With a simple, sincere question, Fr. Merlin Mulvihill, S.J., revealed wisdom, patience, and the importance of clear priorities. I have used the lesson of that experience as a guide for my teams, as a way to suggest focus to my supervisors (including university deans and presidents) and to illustrate to many what true leaders focus on. I still remember the incident with great clarity.
The classroom was full of sophomores, all sporting the required green blazer of the early 1970s Strake Jesuit uniform. Slacks, shirts, and ties exhibited a range of colors and patterns indicative of the waning influence of the Woodstock era; coordinating wardrobes with blazers was a lost cause. Hair lengths varied, pushing the limits allowed by the school’s dress code or Coach Martinez’s rules, whichever we feared most. We were sophomores; Fr. J.B. Leininger, S.J., enjoyed reminding us what sophomores were: sophos – wise and moros – foolish. It was a room full of such wise and foolish boys-becoming-men that Fr. Mulvihill queried with “The leadership of the school is interested in what we can do to make the school better. What are your ideas?”

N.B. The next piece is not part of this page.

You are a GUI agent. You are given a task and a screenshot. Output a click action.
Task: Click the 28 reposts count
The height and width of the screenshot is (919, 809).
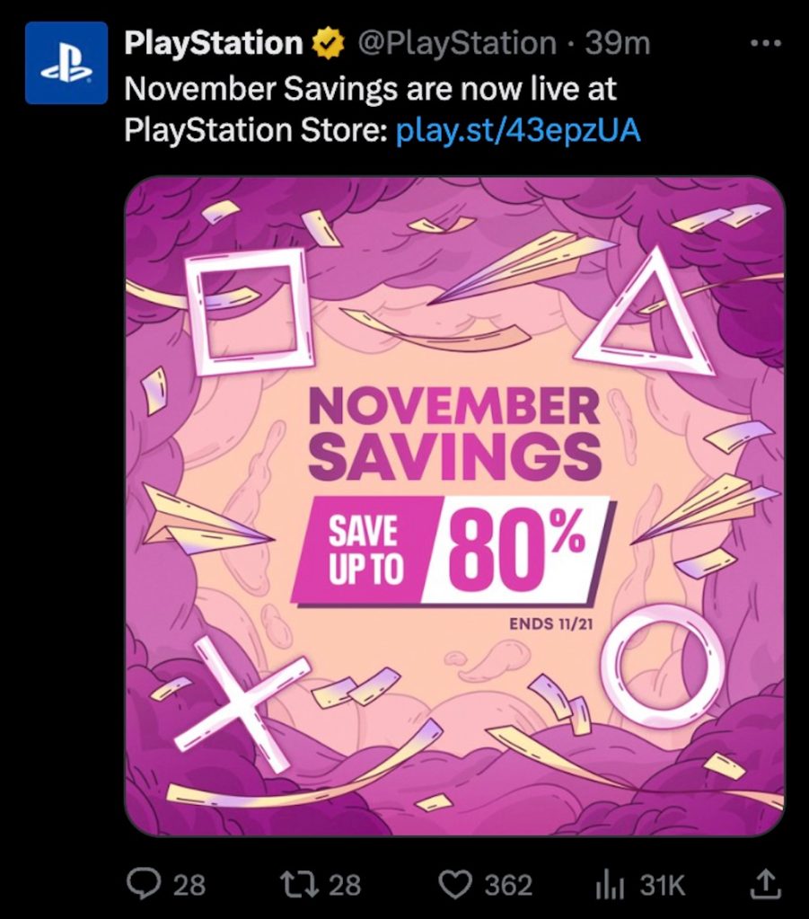pos(345,885)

The school’s leaders were considering such things while also juggling the difficult, courageous decisions of reorganization after the financial debacle that struck Strake Jesuit when it was only about 10 years old. Amidst all the complications of those considerations – selling off property, planning improvements of buildings and construction of new ones, re-working growth and development plans with the new financial realities, expanding efforts to raise funds (that included the creation of Spring Fling) - he asked a room of 16-year-olds for their input. He sought to learn from our perspectives, yet it was we who learned if we paid attention.
Responses came quickly: “Get rid of the blazer requirement”; “Less homework”; “Let us grow our hair longer”; “No more ties”…and more, though enough for Fr. Mulvihill to get the gist of the responses. He listened. He nodded as if to say, “I should have known this was coming,” and then exhaled.

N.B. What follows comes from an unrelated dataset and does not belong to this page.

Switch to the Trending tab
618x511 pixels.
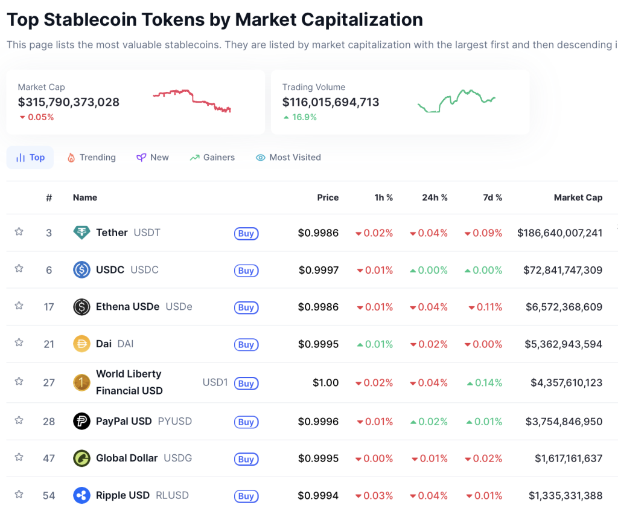click(91, 158)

“Gentlemen, you are sharing what you believe will make your stay here easier for you. We are looking for ways to create a school that you will send your sons to.” Looking back over the years since, many of my classmates have done just that.
I have many fond high school memories, several that I used in a Career Day presentation that I delivered at Strake Jesuit years ago. I don’t think anything that I learned in high school, or after, about life, leadership, patience, wisdom, foresight, and vision tops the poignant clarity of Fr. Mulvihill’s statement. It made me a better employee, supervisor, administrator, coach, and parent. I believe it made me a better man, a better Man for Others. And that’s the point of Strake Jesuit, isn’t it?